Joan Medlicott holds the yellowed newspaper clipping as one would a treasured relic—which to her it is. The photo appearing with the article, saved from a 1978 issue of the Boca Raton News, shows a smiling Medlicott hugging an older woman, a client of the South County Neighborhood Center where Medlicott was the program coordinator. "This is when the seed for the Ladies of Covington books was planted, although I didn't know it yet," Medlicott says. The center provided services to the local residents. "I saw firsthand the loneliness of these older ladies, living alone, no longer driving, isolated," adds Medlicott. "I thought then how much happier they might be if they could know one another, if they could share a home."
Fast-forward 21 years. Medlicott and her husband, Eben, are now living in Barnardsville, North Carolina, located just outside of Asheville. The couple fell in love with this area after several visits during the 1980s. It is a land of soft hills and curving roads, a land without hard edges or sharp angles."It has a spiritual quality about it," says Medlicott. "And this is where my idea to write about three older women living together came to life. If I hadn't moved here, I don't think I could have written these books, since they are almost as much about place as they are about people."
AARP The Magazine editor Karen Reyes interviews Joan Mendlicott about her Covington novels and the characters that prompted her to write them. (AARP Radio)
The first book of the eight-volume series, The Ladies of Covington Send Their Love (St.

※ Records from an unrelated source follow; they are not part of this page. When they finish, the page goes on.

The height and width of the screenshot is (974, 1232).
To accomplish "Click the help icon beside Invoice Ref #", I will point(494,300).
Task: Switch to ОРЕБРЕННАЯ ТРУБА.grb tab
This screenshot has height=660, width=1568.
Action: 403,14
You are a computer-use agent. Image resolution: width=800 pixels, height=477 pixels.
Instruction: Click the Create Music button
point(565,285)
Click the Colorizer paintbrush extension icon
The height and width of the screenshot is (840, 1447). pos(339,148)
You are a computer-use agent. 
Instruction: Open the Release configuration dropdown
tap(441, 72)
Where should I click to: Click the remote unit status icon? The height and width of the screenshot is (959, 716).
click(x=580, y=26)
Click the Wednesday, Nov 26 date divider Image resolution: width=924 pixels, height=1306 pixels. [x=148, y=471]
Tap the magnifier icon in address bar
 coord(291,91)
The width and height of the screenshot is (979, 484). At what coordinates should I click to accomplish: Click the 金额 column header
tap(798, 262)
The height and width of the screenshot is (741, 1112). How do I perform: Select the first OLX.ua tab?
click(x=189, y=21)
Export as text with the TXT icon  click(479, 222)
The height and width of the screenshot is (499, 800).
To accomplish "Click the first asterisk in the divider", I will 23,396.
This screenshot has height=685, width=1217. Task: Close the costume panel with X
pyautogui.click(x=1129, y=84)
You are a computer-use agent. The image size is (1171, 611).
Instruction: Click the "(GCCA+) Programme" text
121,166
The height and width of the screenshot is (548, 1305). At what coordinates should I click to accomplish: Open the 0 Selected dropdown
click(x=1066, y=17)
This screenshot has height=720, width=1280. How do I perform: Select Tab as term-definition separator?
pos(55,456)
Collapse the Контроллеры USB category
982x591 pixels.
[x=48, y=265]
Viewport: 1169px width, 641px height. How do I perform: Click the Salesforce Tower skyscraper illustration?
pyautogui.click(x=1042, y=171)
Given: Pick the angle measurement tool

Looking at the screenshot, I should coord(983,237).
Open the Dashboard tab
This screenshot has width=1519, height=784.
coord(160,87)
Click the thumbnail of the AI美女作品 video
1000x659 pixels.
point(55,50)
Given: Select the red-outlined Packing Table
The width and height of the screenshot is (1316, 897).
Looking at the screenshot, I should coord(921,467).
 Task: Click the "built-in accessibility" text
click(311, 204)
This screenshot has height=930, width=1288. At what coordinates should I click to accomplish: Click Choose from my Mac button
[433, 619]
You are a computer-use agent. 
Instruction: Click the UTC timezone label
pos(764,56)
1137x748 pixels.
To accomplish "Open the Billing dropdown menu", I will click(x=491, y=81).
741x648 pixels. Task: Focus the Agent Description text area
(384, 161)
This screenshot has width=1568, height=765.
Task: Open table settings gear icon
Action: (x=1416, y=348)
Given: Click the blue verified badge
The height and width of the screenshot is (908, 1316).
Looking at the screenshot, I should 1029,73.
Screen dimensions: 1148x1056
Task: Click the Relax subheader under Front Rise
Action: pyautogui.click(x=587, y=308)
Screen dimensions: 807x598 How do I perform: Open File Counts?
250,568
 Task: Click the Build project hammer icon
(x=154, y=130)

Martin's Press, 2000),"almost wrote itself," she says. It follows the lives, adventures, and loves of Amelia, Hannah, and Grace, who were essentially warehoused by their families into a home for retired ladies. The three widows had resigned themselves to living out their days there until a fortuitous set of circumstances enabled them to leave, move in together, and start new lives in the tiny community of Covington, North Carolina, a fictitious location that resembles Medlicott's Barnardsville. "Once I wrote that first book, I thought I was done. But the ladies wouldn't let me stop," says Medlicott. "They would haunt my dreams, nag my subconscious. They seemed to be telling me 'We have so much more to say and do, Joan. You're the only one who can tell our story.' And so I told it. I'm still telling it."
The books became a word-of-mouth success over the next seven years, with three quarters of a million copies in print, and made Medlicott a national bestselling author. They were discussed by book clubs all across the country. Fans looked forward to each new title with almost as much anticipation as readers awaited the next Harry Potter novel. (Medlicott's latest book is An Unexpected Family [Pocket].) And the books sparked a fervor for the idea of sharing a home with supportive friends.
"I used to watch The Golden Girls," says Medlicott."That was a revolutionary idea then: women sharing a home. But times have changed." The huge amount of fan mail that Medlicott receives and the many visits to her website www.joanmedlicott.com are testimony to the impact she is making. "I am so thankful to read of older women living great lives," writes one fan. Another sends her thanks to Medlicott for showing that "even as we age, there is enjoyment in whatever we do."
Because, says Medlicott, "that is what my ladies do—enjoy their lives." Yes, each of them has dealt with loss and problems: misunderstandings with their children, illness, depression, a fire that destroyed their farmhouse. But, much more important, they discovered a world of possibilities, and that includes romance. "Why not?" asks Medlicott."People don't lose their capacity to love just because they get older." She feels that society is too quick to relegate older folks "to the ash heap" when they reach their 60s, 70s, and beyond."They make us think that our lives are over just because we reach a certain age," she says. "But the Ladies of Covington live every one of their days to the fullest."